The information exposed in the index descriptions shown above is mostly retrievable through public APIs, but not entirely: perhaps most importantly, there is no way to get the expected encoding of a string index through the stdlib's public API surface. The lack of such an API may encourage interested Swift developers to try retrieving this information by parsing the unstable debugDescription string, or by bitcasting indices to peek at the underlying bit patterns -- neither of which would be healthy for the Swift ecosystem overall. It therefore is desirable to eventually expose this information as well, through API additons like the drafts below:

extension String {
  @frozen enum StorageEncoding {
    case utf8
    case utf16
  }

  /// The storage encoding of this string instance.
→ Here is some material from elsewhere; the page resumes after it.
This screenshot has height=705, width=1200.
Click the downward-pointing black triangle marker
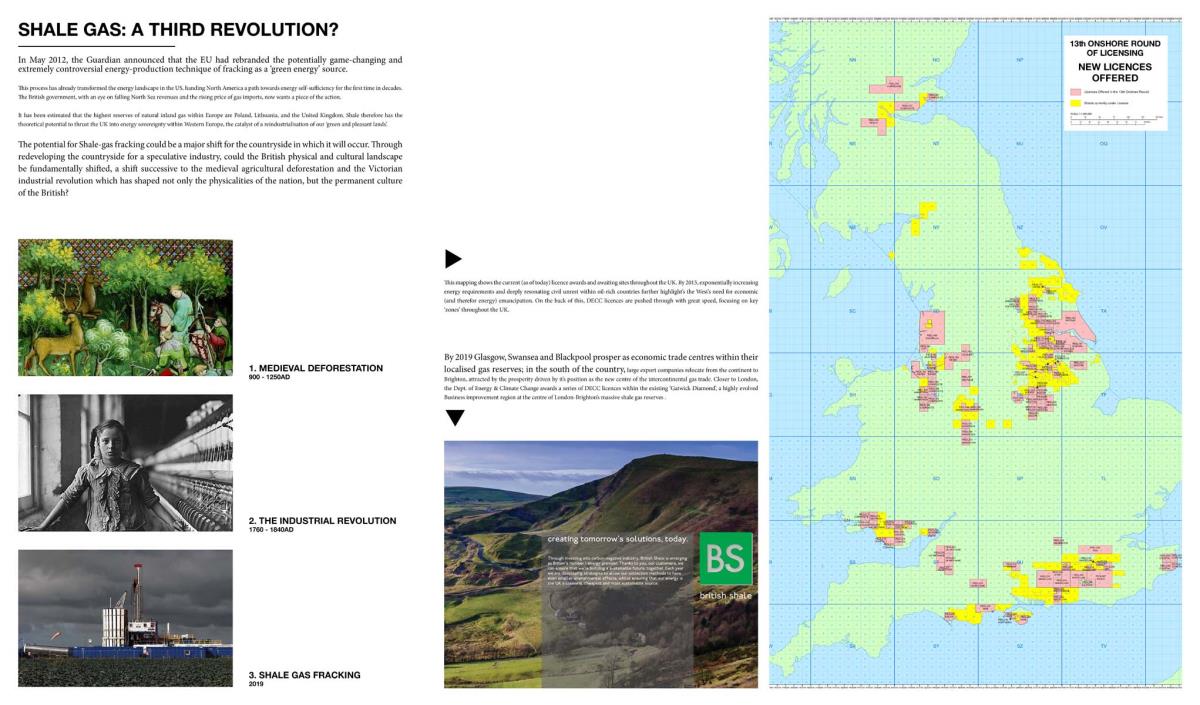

The encoding view
  /// corresponding to this encoding behaves like a random-access collection.
  /// 
  /// - Complexity: O(1)
  var encoding: StorageEncoding { get }
}

extension String.Index {
  /// The encoding of the string that produced this index, or nil if the 
  /// encoding is not known.
  /// 
  /// - Complexity: O(1)
  var encoding: String.StorageEncoding? { get }

  /// The offset of this position within the UTF-8 storage of the `String`
  /// instance that produced it. `nil` if the offset is not known to be valid
  /// in UTF-8 encoded storage.
  /// 
  /// - Complexity: O(1)
  @available(SwiftStdlib 5.7, *)
  var utf8Offset: Int? { get }

  /// The offset of this position within the UTF-16 storage of the `String`
  /// instance that produced it.  `nil` if the offset is not known to be valid
  /// in UTF-16 encoded storage.
  /// 
  /// - Complexity: O(1)
  @available(SwiftStdlib 5.7, *)
  var utf16Offset: Int? { get }
}

One major limitation is that string indices don't necessarily know their expected encoding, so the encoding property suggested above has to return an optional. (Indices of ASCII strings and the start index of all strings are the same no matter the encoding, and Swift runtimes prior to 5.7 did not track the encoding of string indices at all.) The utf8Offset and utf16Offset properties would correct and reinstate the functionality that got removed by [SE-0241] with the deprecation of encodingOffset.

[SE-0241]: https://github.com/swiftlang/swift-evolution/blob/main/proposals/0241-string-index-explicit-encoding-offset.md

Given that these APIs are quite obscure/subtle, and they pose some interesting design challenges on their own, these additions are deferred to a future proposal. The interface suggested above does not include exposing "transcoded offsets"; I expect the eventual proposal would need to cover those, too.

Alternatives considered

The original version of this proposal suggested conforming String.Index to CustomStringConvertible, not CustomDebugStringConvertible. The change to the debug-flavored protocol emphasizes that the new descriptions aren't intended to be used outside debugging contexts.

Acknowledgements

We'd like to express our appreciation to Jordan Rose and Ben Rimmington for scratching at the CustomStringConvertible vs CustomDebugStringConvertible distinction during the review discussion.